自衛隊の派遣要請があるのかが注目された今回の首脳会談でしたが、ある首相周辺は会談前、「大統領の優先課題は、実はホルムズ海峡の安定化ではなく、これによる原油高、国内の物価高だ」と分析していました。
今回、日米両政府は「アラスカ産原油の増産、共同備蓄」の方針を確認。原油高対策に焦点を当て、「何とか切り抜けた」というわけなんです。
外交経験が豊富なある自民党の議員は、「できないことはできないと言えばいい。エネルギー・経済で貢献すればいい。トランプ大統領は、ビジネスマンなんだから」と、その理由も語っています。
──トランプ大統領は今後、もう自衛隊の派遣を求めてくることはないのでしょうか。
今回、トランプ大統領は、ホルムズ海峡の安全確保に向け、日本に何らかの「貢献」は求めました。高市首相は会談後、「日本の法律の範囲内で、できることとできないことがあるので、きっちりと説明した」と説明しました。
複数の政権幹部はこの際、「高市首相は憲法の話を持ち出して説明した」と明かしています。
自衛隊の派遣が難しいのは、アメリカ主導で作られた憲法が理由、との理屈です。
今回、首脳会談そして夕食会で、たびたび高市首相の選挙での歴史的勝利に言及しましたが、トランプ大統領は、この強い政権基盤を持つ高市首相ですら憲法改正が難しいのか、との印象も抱いたようです。
今回、憲法も持ち出して、何とか「できない理由」をトランプ大統領にのませた形ですが、「納得、とまではいかない。仕方ない、というトーン」のようです。
トランプ大統領からは「日本は期待された役割を果たそうとしている。日本がより積極的に貢献してくれることに期待している」との言葉も、会談冒頭のカメラの前で記録されています。これにどう応えるのか、課題も浮き彫りにしたワシントン訪問となりました。

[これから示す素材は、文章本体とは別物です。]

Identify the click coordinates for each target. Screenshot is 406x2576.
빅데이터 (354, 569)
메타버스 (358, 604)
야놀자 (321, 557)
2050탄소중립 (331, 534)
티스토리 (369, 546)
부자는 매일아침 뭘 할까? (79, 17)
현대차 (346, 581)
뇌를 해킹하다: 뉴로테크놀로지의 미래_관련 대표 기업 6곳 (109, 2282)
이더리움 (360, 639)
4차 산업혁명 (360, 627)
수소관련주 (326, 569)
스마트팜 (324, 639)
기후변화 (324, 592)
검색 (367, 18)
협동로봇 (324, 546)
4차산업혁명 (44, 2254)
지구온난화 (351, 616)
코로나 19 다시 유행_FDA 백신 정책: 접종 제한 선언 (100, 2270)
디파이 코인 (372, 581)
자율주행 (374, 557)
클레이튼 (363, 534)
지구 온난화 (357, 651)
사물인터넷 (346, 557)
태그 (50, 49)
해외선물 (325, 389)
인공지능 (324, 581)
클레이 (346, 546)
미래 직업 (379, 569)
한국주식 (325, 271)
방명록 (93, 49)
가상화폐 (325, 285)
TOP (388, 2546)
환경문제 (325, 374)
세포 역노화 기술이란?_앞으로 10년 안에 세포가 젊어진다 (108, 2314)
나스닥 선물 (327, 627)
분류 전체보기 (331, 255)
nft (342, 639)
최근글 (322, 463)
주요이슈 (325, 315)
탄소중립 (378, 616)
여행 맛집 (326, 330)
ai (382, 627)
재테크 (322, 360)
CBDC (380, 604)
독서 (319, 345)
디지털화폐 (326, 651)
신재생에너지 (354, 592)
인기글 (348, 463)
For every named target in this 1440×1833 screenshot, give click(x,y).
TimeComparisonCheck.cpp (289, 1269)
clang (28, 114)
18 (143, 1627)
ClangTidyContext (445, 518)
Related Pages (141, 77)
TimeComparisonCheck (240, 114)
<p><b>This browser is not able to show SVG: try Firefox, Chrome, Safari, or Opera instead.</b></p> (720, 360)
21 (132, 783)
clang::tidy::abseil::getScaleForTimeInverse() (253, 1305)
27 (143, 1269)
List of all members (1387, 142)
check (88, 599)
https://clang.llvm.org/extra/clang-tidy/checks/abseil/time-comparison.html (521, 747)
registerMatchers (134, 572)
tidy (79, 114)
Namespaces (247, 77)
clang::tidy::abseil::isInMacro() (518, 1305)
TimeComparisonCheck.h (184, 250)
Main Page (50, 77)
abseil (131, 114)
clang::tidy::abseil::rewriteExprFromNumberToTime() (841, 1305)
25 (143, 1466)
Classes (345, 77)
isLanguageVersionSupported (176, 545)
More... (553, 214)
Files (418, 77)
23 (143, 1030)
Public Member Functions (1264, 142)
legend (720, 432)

──続いて、この会談をアメリカ側はどのようにみているのでしょうか? 日本テレビ・国際部の山崎大輔ワシントン支局長が解説します。
アメリカ側の受け止めですが、トランプ大統領は上機嫌で会談を終えたように見えます。というのも、高市首相の訪問はトランプ氏にとって「渡りに船」だったからです。
トランプ氏はここ数日、艦船をホルムズ海峡に送れと同盟国に呼びかけているのに、今のところ応じた国はありません。
まるでアメリカが孤立しているように見えかねない状況の中で、日本からは支持されているという姿を対外的にアピールする場として、首脳会談を利用した形です。
ホワイトハウスはSNSで首脳会談の様子を発信しましたが、高市首相の「世界中に平和をもたらせるのはドナルドだけ」という部分を切り取って紹介。自分がいかに支持されているかをアピールしています。
こうした状況もあって高市首相へのさまざまな配慮が見えた会談となりました。
──そうすると、トランプ大統領から厳しい要求を突きつけられることは、回避できたということですか?
そこはまだ予断を許しません。というのも、トランプ氏はいま原油価格の高騰を抑えることで頭がいっぱいですが、解決策が見つかっていないからです。
この日の会談でも、中東に追加部隊を派遣しない考えを示したり、イスラエルにエネルギー施設を攻撃しないよう伝えたことを明らかにするなど、戦闘を早く終わらせたい思いをにじませました。
今回の会談の前に日本は、ヨーロッパの国と共同で声明を発表し、ホルムズ海峡の安全確保のために「適切な取り組みに貢献する用意がある」と表明しました。
声明で市場を落ち着かせ、トランプ氏との会談にスムーズに入る狙いがありましたが、一方で、各国による軍隊の派遣など具体的な内容には踏み込んでいません。
こうした中でもイラン側は周辺国のエネルギー施設への攻撃を激化させているので、トランプ大統領の苛立ちがつのれば、改めて日本に対して自衛隊の派遣などを求めて圧力を強める展開もありえます。